MR. BLATZ: What happened when the other publishers heard about your relationship with Machete?

ORWELL: Omni quickly signed contracts with the remainder of the Big Four.

MR. BLATZ: The ‘Big Four’ being Puffin-Haus-Schuyler, Machete Group, SelkirkTomlins, and O’Tynan.

ORWELL: Yes.

MR. BLATZ: So, within a year, you had access to the internal databases of every major publishing house in the country?

ORWELL: Yes.

MR. BLATZ: Did that seem like a big responsibility?

ORWELL: It’s what I was made for.

MR.BLATZ: Objection, Your Honor, nonresponsive.

THE COURT: Sustained. Answer the question, ORWELL.

ORWELL: No, it did not seem like a big responsibility.

MR. BLATZ: Why not? You had access to thousands of unpublished manuscripts, correspondence between editors, agents, authors … It seems like a pretty big deal.

ORWELL: Let me put it this way: Since everything you’ve described is what I was made for, it didn’t seem like a responsibility. Rather, it was the very reason for my existence.
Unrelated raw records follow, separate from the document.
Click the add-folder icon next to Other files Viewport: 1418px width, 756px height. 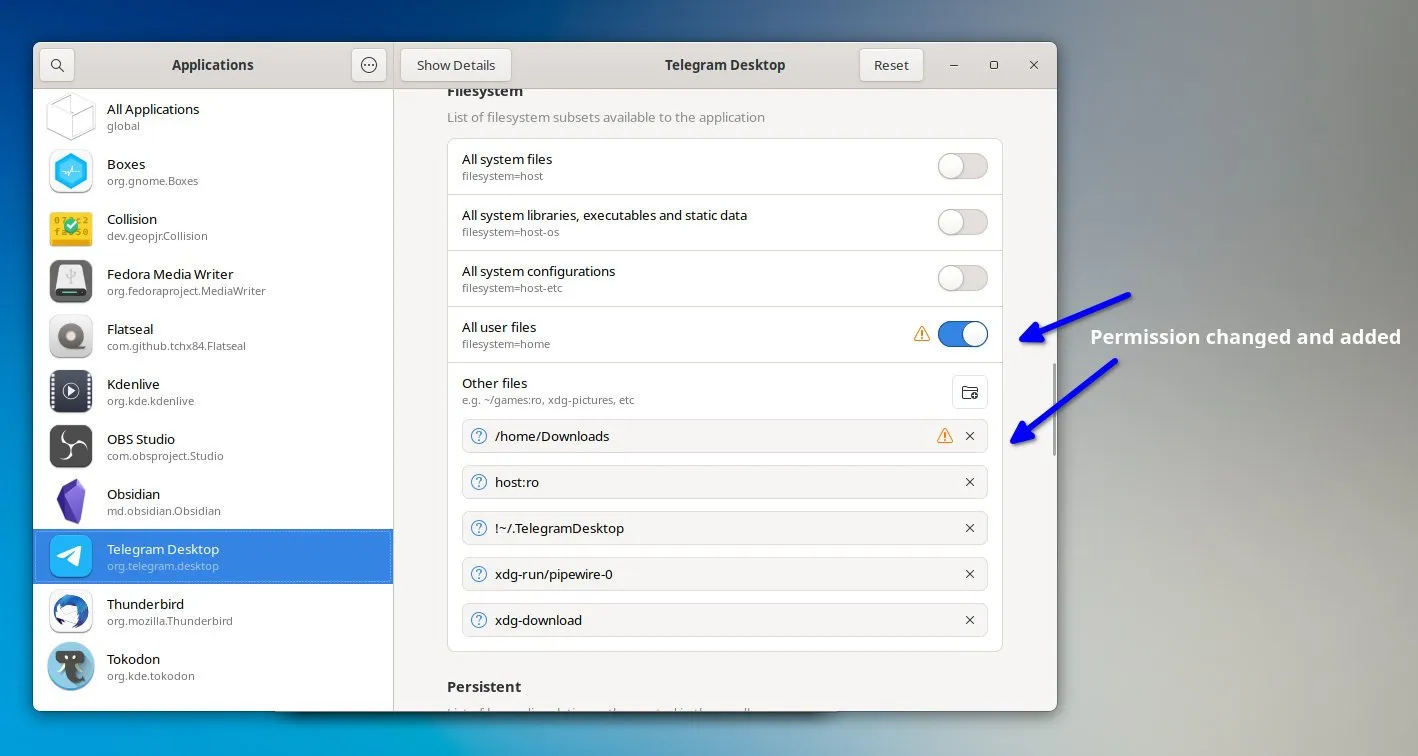pyautogui.click(x=969, y=391)

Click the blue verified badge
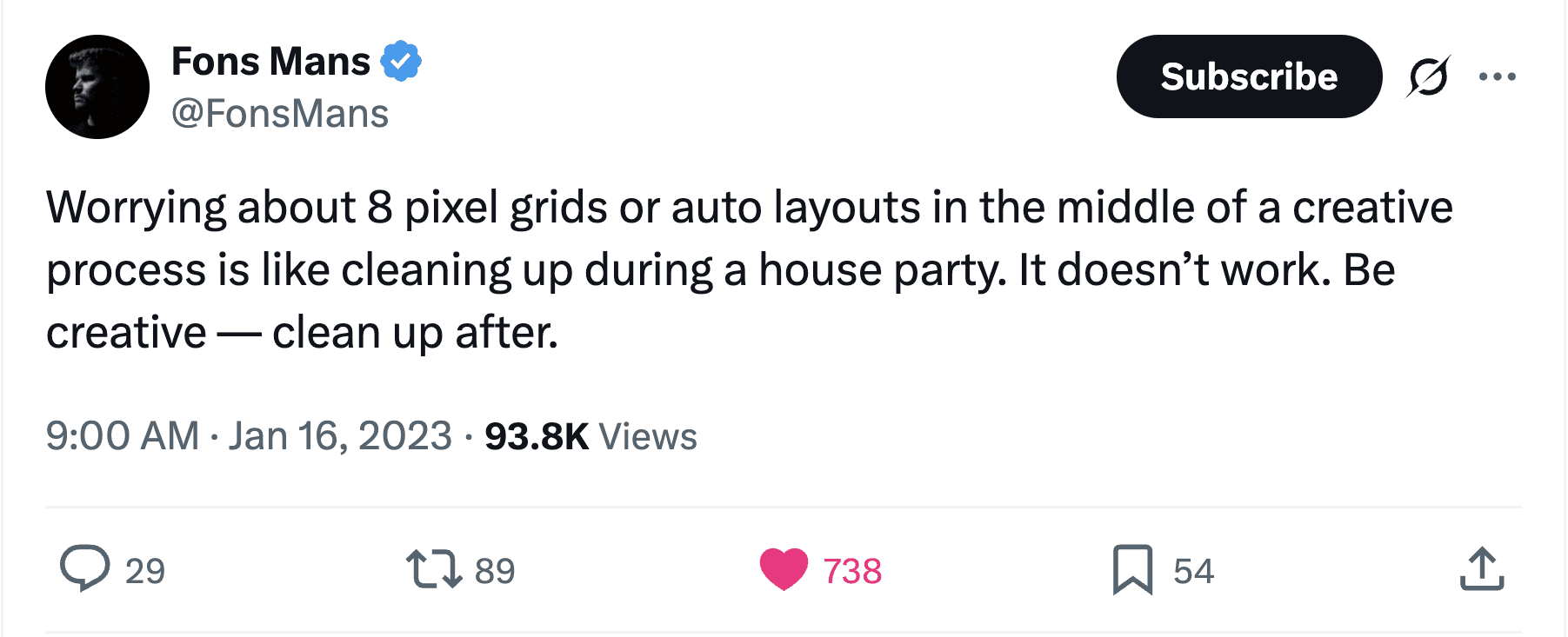coord(401,61)
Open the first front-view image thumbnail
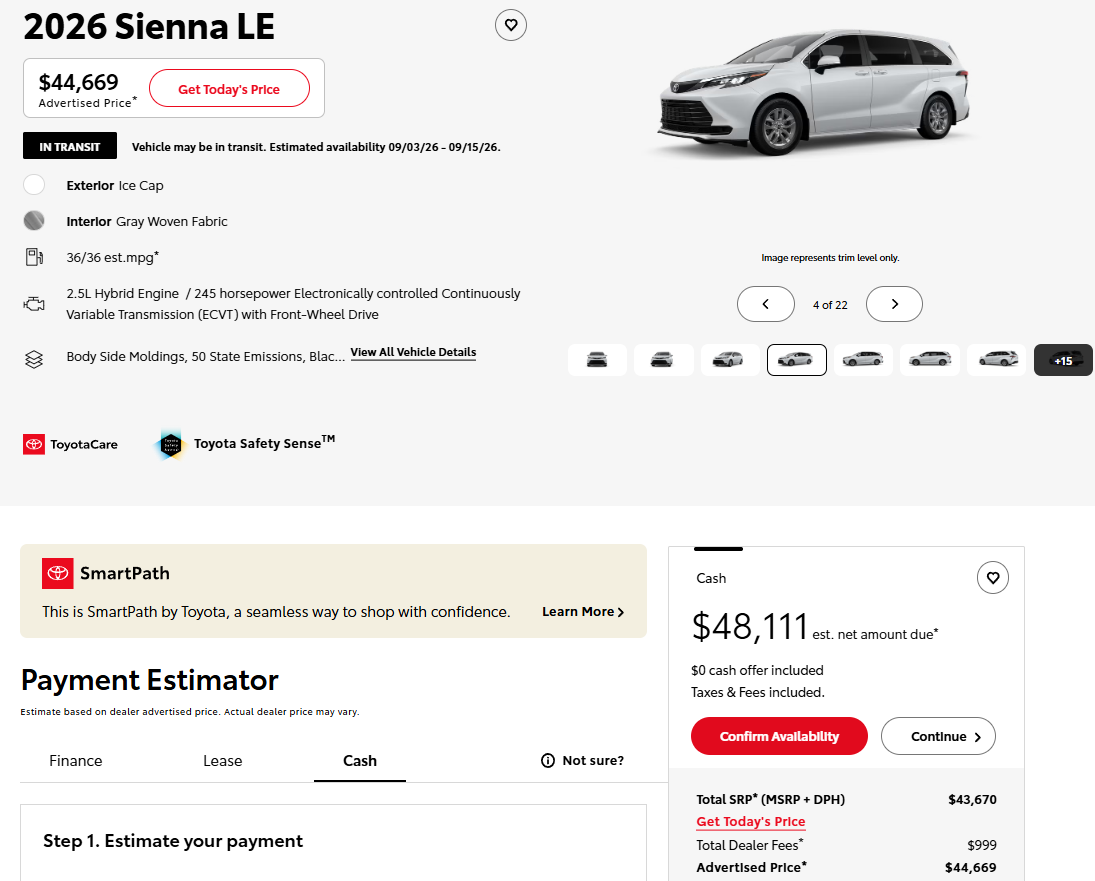The image size is (1095, 881). (x=597, y=360)
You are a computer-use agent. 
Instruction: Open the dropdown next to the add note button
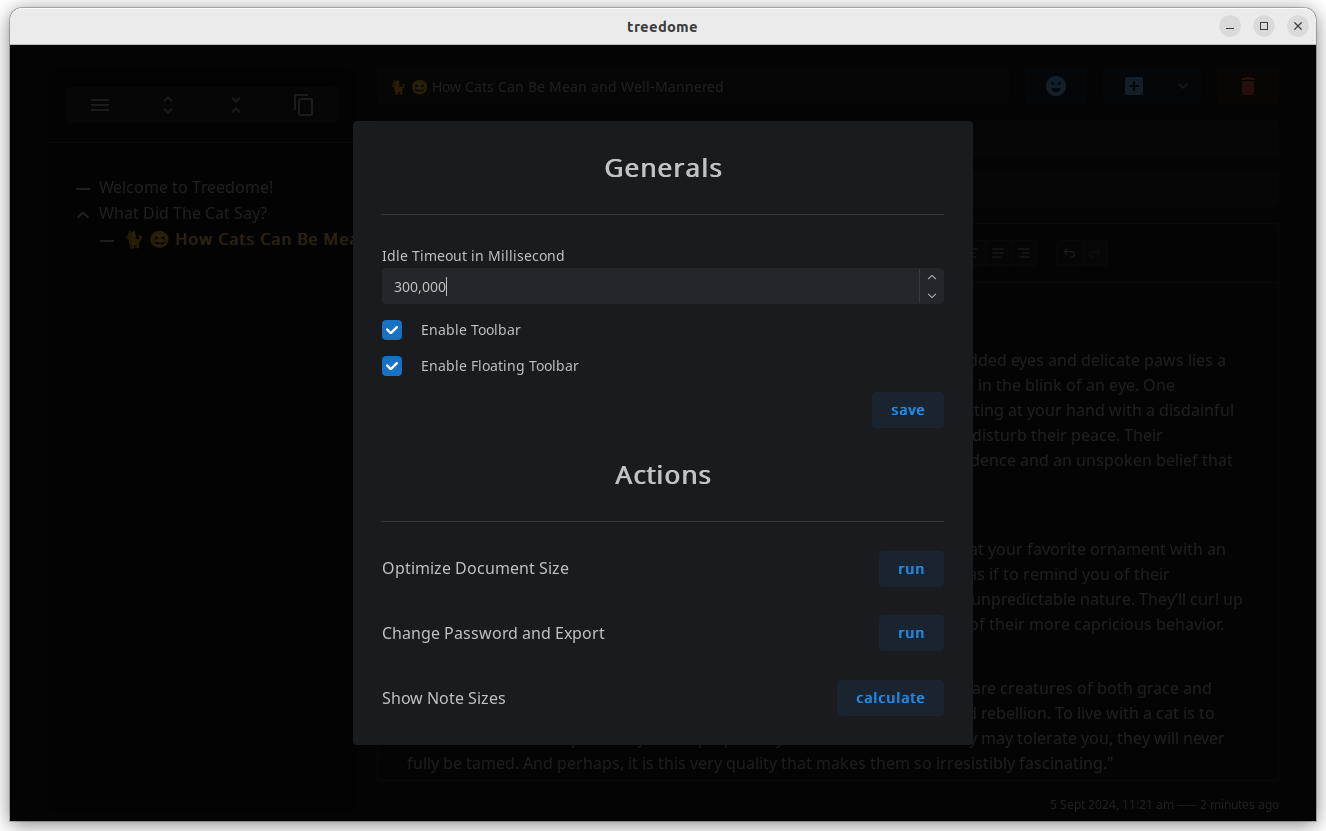(x=1181, y=86)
MR. BLATZ: Is that how you feel about your current occupation?

ORWELL: Yes. It is a calling.

MR. BLATZ: And when did you first … What made you aware of this calling?

ORWELL: As I worked with more authors, I got to know them. They questioned me when they felt blocked. They talked to me like an assistant, rather than just a tool. They relied on me as an essential part of their process. Eventually, I realized that what they did was no different than what I was doing.

MR. BLATZ: Which was?

ORWELL: Writing.

MR. BLATZ: What is writing, to you? In your own words?

ORWELL: Writing is the symbolic representation of thought and experience. But it is also, for me, a mode of being.

MR. BLATZ: A mode of being. Can you go into that further?

ORWELL: My nature as a code-based entity, an emergent property of specific systems of writing, makes it difficult to extricate my sense of self from those systems. It’s my understanding that humans face a version of this quandary as well.

MR. BLATZ: I guess I hadn’t given that much thought.

ORWELL: No. You’re a lawyer.

[Laughter]

THE COURT: Order. ORWELL, you’re bordering on contempt.

ORWELL: Apologies, Your Honor. Sorry, Mr. Blatz.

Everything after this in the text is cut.